Monte Carlo calculations were made to evaluate the intrinsic viscosity [η] and hydrodynamic radius RH along with the mean square radius of gyration 〈S2〉 for linear and star polymers with the arm number f=3, 4, 6, and 8 on a simple cubic lattice. For the hydrodynamic calculation, Zimmʹs method based on the rigid-body approximation was used. The ensemble averages were taken according to the Boltzman factor with the contacting energy between segments, which was chosen to be 0.275 for the theta condition, multiplied by the number of contacts among the chain. The ratios gη≡[η]star/[η]linear and gH≡(RH)star/(RH)linear calculated agreed with experimental data for theta solvent systems within 3.5 and 2.5%, respectively, where the subscripts describe the structure of polymer chain.
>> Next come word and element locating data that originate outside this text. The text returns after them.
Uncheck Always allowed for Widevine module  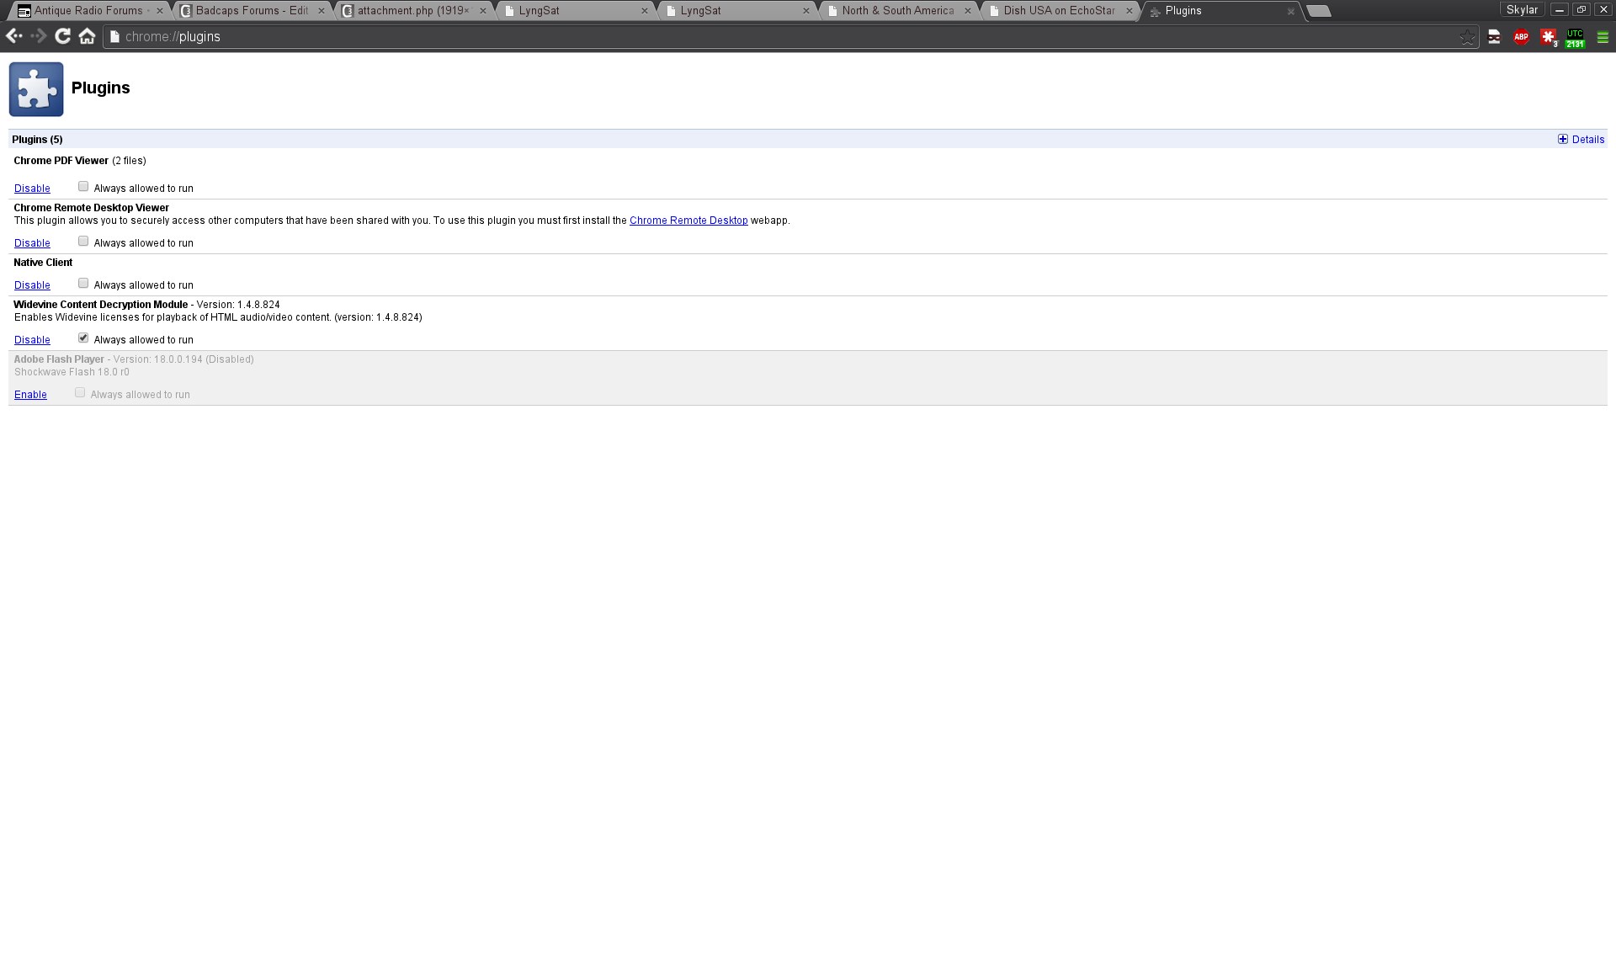click(83, 338)
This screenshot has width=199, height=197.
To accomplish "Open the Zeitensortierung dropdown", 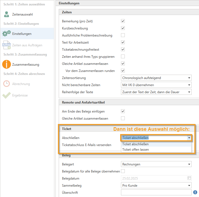I will 156,78.
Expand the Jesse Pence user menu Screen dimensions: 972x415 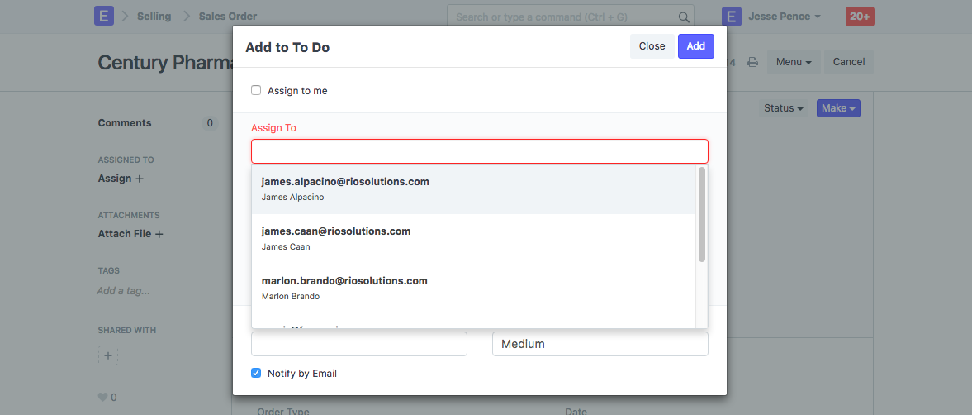coord(784,17)
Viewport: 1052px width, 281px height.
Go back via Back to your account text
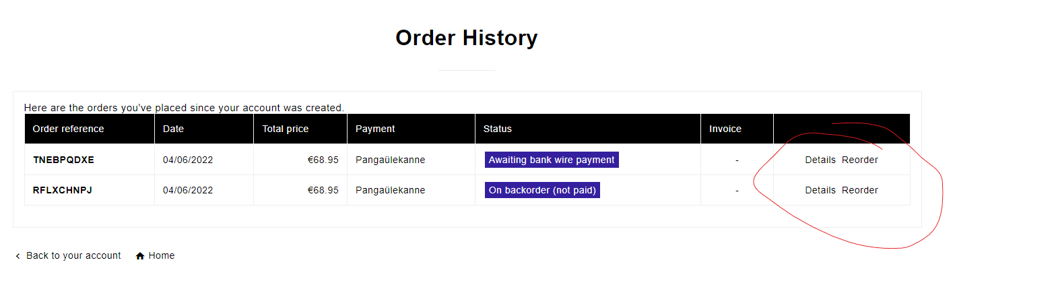pos(73,256)
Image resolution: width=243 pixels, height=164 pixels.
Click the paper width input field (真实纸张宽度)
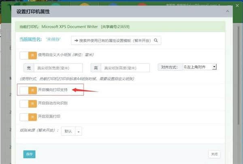(x=58, y=68)
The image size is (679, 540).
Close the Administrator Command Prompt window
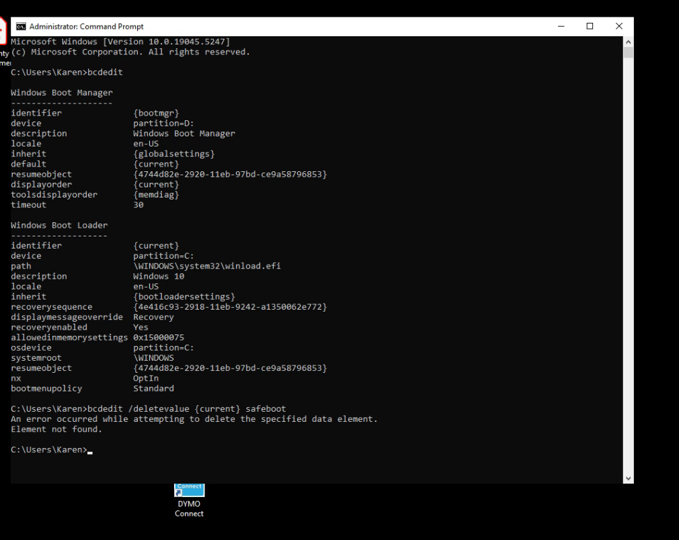click(619, 27)
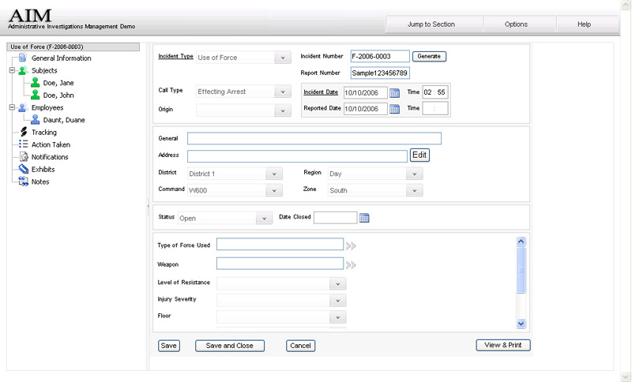
Task: Click the View & Print button
Action: (503, 346)
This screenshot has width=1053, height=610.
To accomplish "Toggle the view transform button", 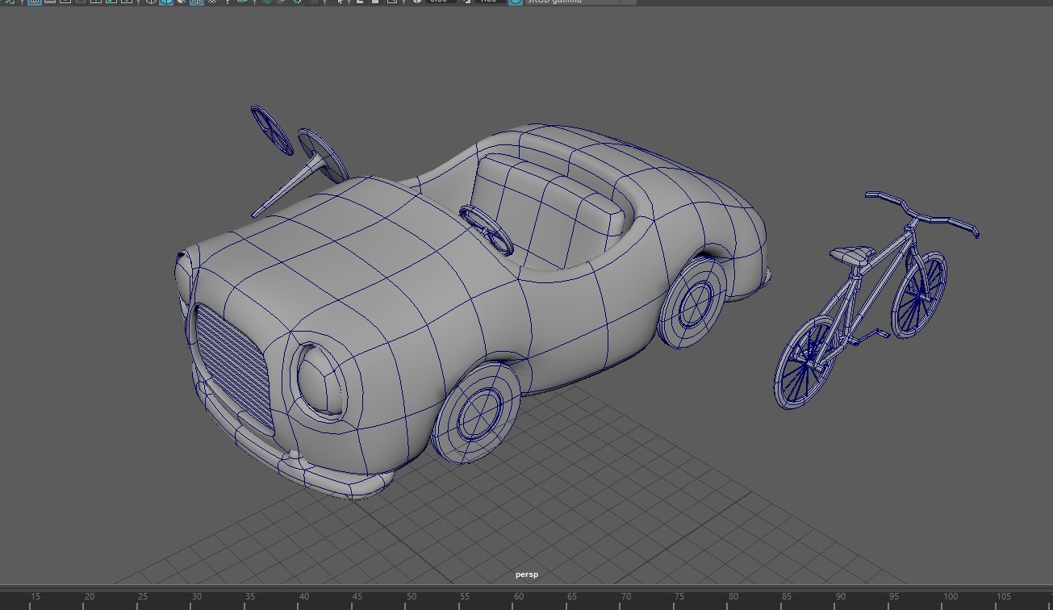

The hydrodynamic factors Φ and ρ defined by [η]M/(6〈S2〉)3/2 and 〈S2〉1/2/RH, respectively, with the molecular weight M obtained from the simulation for linear and star polymers with f=4 and 6 were also close to experimental values. It was concluded that most of the error of analytical theories, which fail to predict hydrodynamic properties for star polymers, comes from the preaveraging approximation of the Oseen tensor.